The most basic writing for the instrument treats it as a loud ‘oom-pah band’ instrument used just to pick out the bass line of the music. This falls a long way short of what the tuba does best. In great orchestral writing it plays expressive bass melodies that, due to its depth of tone, loom through the lower half of the orchestral texture. It is also perfect for creating tremendous swells which can be used to heighten the emotional peaks of the music in much the same way as the timpani are often used. And of course, when playing loudly alongside the whole brass section its effect of its immense power can be awesome.
There are several different tubas (or saxhorns), including the tenor tuba or euphonium, the bass tuba, and the BBb or contrabass tuba.
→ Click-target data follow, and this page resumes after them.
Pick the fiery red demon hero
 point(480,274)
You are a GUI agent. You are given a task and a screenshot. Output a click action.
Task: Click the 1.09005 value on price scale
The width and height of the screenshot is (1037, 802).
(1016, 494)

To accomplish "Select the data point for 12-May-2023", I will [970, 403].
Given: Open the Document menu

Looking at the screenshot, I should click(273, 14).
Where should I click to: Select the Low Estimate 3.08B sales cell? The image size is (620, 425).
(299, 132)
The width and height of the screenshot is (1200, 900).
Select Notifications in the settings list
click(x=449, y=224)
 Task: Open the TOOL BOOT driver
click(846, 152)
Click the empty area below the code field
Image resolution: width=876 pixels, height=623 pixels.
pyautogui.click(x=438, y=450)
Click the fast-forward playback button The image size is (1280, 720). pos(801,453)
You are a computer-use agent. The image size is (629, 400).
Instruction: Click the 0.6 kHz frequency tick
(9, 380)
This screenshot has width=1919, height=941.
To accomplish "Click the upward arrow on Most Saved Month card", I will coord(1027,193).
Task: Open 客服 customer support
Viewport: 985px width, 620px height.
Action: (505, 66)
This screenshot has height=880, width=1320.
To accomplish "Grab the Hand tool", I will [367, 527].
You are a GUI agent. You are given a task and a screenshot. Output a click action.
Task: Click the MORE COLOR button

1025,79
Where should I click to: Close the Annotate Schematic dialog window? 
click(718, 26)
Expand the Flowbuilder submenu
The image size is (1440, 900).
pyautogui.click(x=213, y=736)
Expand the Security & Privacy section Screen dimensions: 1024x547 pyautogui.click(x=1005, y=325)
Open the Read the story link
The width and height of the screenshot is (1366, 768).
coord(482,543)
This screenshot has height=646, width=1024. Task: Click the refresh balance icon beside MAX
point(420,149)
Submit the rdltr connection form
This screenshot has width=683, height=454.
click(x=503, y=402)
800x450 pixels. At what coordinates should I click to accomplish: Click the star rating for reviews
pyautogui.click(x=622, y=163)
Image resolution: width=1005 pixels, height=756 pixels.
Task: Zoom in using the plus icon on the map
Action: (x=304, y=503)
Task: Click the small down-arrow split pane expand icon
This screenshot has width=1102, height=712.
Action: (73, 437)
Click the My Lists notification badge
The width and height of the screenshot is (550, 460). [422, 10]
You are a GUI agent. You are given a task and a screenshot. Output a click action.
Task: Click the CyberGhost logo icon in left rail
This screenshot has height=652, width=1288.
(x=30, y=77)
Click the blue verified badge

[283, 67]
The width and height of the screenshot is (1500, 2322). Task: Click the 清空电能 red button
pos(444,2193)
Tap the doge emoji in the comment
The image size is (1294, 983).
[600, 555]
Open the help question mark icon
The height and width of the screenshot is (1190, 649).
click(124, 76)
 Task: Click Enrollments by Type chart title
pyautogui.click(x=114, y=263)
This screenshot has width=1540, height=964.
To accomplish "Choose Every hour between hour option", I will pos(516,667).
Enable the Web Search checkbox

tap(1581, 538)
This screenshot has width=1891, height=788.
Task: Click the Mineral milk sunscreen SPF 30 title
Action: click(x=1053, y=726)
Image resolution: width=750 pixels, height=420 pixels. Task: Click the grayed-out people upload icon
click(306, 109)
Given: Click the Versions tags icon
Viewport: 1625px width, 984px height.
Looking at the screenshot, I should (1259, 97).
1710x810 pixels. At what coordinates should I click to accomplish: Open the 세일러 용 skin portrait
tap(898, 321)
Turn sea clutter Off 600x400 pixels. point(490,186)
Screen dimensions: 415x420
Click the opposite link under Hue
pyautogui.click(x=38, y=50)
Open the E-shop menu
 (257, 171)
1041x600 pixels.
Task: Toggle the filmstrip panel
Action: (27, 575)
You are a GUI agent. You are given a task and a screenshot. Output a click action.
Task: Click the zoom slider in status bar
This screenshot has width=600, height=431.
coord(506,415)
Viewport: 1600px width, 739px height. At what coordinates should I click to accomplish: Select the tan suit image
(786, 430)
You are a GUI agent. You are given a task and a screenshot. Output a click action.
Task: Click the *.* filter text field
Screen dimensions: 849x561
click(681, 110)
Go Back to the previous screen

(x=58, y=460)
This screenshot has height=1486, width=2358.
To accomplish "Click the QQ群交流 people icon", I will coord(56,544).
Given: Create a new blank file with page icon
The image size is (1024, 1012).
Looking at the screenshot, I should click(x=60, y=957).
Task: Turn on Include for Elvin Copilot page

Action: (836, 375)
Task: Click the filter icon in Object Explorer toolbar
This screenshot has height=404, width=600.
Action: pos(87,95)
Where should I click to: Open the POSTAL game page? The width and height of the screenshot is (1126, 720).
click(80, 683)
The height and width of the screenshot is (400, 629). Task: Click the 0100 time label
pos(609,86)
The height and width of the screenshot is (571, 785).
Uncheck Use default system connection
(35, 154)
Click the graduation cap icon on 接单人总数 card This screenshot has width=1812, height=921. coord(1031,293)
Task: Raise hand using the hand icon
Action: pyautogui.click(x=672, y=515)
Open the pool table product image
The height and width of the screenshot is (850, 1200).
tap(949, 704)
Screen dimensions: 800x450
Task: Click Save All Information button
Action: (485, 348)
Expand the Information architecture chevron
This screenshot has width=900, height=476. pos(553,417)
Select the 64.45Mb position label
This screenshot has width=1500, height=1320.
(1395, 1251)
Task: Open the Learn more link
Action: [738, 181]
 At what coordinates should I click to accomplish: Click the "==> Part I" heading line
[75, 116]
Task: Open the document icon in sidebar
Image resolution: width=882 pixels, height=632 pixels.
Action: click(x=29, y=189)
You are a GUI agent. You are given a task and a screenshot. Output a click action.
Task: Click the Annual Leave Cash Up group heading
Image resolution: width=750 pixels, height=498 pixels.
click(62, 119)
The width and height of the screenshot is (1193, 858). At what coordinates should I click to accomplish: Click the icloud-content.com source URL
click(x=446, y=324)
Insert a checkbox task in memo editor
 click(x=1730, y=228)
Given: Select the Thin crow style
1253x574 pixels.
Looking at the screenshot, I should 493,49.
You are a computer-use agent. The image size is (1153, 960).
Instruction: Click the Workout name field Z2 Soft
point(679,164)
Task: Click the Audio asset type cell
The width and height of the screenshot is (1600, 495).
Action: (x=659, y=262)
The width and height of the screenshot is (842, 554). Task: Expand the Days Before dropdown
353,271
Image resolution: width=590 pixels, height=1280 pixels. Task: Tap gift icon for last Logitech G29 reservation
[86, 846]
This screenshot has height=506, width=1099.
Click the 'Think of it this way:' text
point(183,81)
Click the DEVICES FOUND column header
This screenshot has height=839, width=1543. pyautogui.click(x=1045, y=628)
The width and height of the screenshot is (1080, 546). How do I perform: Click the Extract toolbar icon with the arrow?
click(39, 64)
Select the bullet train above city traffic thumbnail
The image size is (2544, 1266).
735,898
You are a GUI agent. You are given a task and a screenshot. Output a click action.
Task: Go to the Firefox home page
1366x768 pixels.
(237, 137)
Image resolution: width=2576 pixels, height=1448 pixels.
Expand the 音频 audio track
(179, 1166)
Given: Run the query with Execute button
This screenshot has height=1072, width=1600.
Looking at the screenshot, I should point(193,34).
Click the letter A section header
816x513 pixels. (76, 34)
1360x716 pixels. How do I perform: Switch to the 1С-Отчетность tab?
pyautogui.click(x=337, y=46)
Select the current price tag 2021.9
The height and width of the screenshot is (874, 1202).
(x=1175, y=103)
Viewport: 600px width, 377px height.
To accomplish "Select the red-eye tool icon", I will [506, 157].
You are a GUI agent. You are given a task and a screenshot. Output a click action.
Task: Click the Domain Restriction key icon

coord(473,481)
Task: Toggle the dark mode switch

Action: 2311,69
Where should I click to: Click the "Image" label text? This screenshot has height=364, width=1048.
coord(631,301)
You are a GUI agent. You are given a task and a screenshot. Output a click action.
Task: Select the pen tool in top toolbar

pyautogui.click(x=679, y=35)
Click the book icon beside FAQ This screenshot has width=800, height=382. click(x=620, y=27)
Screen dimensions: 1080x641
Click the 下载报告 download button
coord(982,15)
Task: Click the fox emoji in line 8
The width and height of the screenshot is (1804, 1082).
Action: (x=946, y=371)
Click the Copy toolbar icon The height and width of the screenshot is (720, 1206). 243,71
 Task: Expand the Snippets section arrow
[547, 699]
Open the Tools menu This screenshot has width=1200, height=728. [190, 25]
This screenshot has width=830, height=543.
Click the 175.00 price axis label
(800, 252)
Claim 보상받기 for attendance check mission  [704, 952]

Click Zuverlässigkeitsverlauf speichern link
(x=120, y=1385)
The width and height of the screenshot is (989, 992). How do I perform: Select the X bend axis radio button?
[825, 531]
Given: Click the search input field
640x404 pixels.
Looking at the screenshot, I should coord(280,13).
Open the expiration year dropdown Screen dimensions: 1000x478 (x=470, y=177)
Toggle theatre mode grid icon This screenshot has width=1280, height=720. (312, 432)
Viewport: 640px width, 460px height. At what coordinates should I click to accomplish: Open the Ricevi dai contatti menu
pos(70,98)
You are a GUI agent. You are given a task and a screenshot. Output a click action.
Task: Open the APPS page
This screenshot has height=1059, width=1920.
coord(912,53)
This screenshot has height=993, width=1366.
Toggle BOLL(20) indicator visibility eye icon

Most modern instruments have a conical bore, but there are variations in construction and name from country to country. In the USA a ‘baritone’ refers to a euphonium, whereas in the UK it means a tenor horn. The ‘Wagner tuba’ is called ‘Tenor-Tuba’ in Germany, and so on. The three most common instruments in orchestras are the bass, the contrabass, and the euphonium. The tubas are of course the bass instrument of the brass section, but they are more than capable of playing melodies in the tenor register.
41 – 262 Hz
All tubas are ‘saxhorns’ and they are conical in shape, so they start very narrow and then get wider. They are all of similar construction. The three tubas are of different sizes: high Bb tenor tuba; BBb bass tuba and BBb contrabass tuba. In common with other brass instruments the sound is produced by buzzing the lips into the mouthpiece. The tuba can sound comical, funereal or many other things, just like any other instrument. People often think of Tubby the Tuba and oom-pah bands as being characteristic of the tuba and indeed it can play in a jocular way but it can also sound very sorrowful, and this is particularly effective in its middle register.
Did you know?
The lowest-ever tuba in the world was pitched at F three octaves below middle C, commissioned for the World Exhibition in New York in 1913. It needed two players – one to do the blowing and one to fiddle with the valves.